> **Extrait du texte**
==============================
Les démarches entreprises par Théo Varlet afin de faire publier Avant la nuit barbare vont être aussi nombreuses qu’infructueuses. Les réponses de certaines maisons d’édition et journaux vont se faire attendre, tout particulièrement celles de Plon et du Figaro. L’énorme indolence observée porte à croire qu’il n’y a jamais eu un véritable intérêt pour la publication du roman, d’autant plus que, en apparence, personne ne semble avoir dédié un peu de son temps à la lecture du manuscrit.
Puisque Théo Varlet est déjà en relation d’affaires avec Plon – qui avait publié Le roc d’or quelques mois auparavant – c’est à cette maison d’édition qu’il décide de s’adresser en premier lieu. Depuis Paris, où il vient d’arriver le 1er août 1927, il écrit à Jules Mouquet et lui dit:
“1ère besogne: porter Christus chez Plon”(8).
En réalité, il a plutôt l’idée de le faire publier premièrement en feuilleton dans les pages d’un journal – affaire plus payante – et en volume par la suite:
“…on m’a conseillé d’aller voir d’abord à l’Écho de Paris; mais il faudra sans doute, pour cette gazette, édulcorer tous les passages «indécents»! Ce à quoi je suis résigné d’avance”(9).
La réponse de ce journal est immédiate:
“L’Échos de Paris n’a rien voulu savoir, par principe: il faut uniquement, là, des feuilletons à l’eau de rose, m’a dit Franc-Noahin(10)!”(11).
Il décide alors de soumettre sa deuxième copie du manuscrit au Figaro:
“J’ai laissé à Patin(12) mon MS B. de C.V.; mais je crains que ce ne soit très long à avoir une réponse”(13).
Au cours du même jour, il cogne aussi à la porte des Éditions Radot:
“Chez Almira(14), causé une heure de tous sujets… En cas de malheur chez Plon, pour C.V., il serait très heureux de l’avoir… Mais je considère Almira, provisoirement, comme une simple relation d’attente…”(15).
Le 5 août, c’est au tour de L’Intransigeant, où Fernand Divoire(16), son rédacteur en chef, se montre disposé à prendre en charge l’édition de l’un de ses prochains romans. Nonobstant, “C.V. ne le tente guère, surtout comme titre… qu’il a ironisé plaisamment en: «Christus… quel As!»… pour faire «plus moderne»(17)… Notez que j’avais entendu: «C. Kélas»… c’est-à-dire un mot vaguement grec associé au latin. Mon spirituel interlocuteur a bien ri de ma méprise, et en a été d’autant plus fier de son «mot»”(18).
==============================
> **Travail à faire**
1 – Selon l'extrait sur Théo Varlet, quel jour est-il arrivé à Paris ?
2 – Recopiez le passage de l'extrait sur Théo Varlet en partant des mots « Les démarches entreprises » et en vous arrêtant après « lecture du manuscrit. ».
Les lignes ci-dessous proviennent d'une autre source.

> **Extrait de données**
==============================
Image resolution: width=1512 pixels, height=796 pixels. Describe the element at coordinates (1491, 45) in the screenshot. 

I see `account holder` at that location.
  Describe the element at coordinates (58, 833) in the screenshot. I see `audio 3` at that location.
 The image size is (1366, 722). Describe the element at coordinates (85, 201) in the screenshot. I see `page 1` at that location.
==============================
> **Corrigé des exercices**
1 – Le 1er août 1927.

2 –
Les démarches entreprises par Théo Varlet afin de faire publier Avant la nuit barbare vont être aussi nombreuses qu’infructueuses. Les réponses de certaines maisons d’édition et journaux vont se faire attendre, tout particulièrement celles de Plon et du Figaro. L’énorme indolence observée porte à croire qu’il n’y a jamais eu un véritable intérêt pour la publication du roman, d’autant plus que, en apparence, personne ne semble avoir dédié un peu de son temps à la lecture du manuscrit.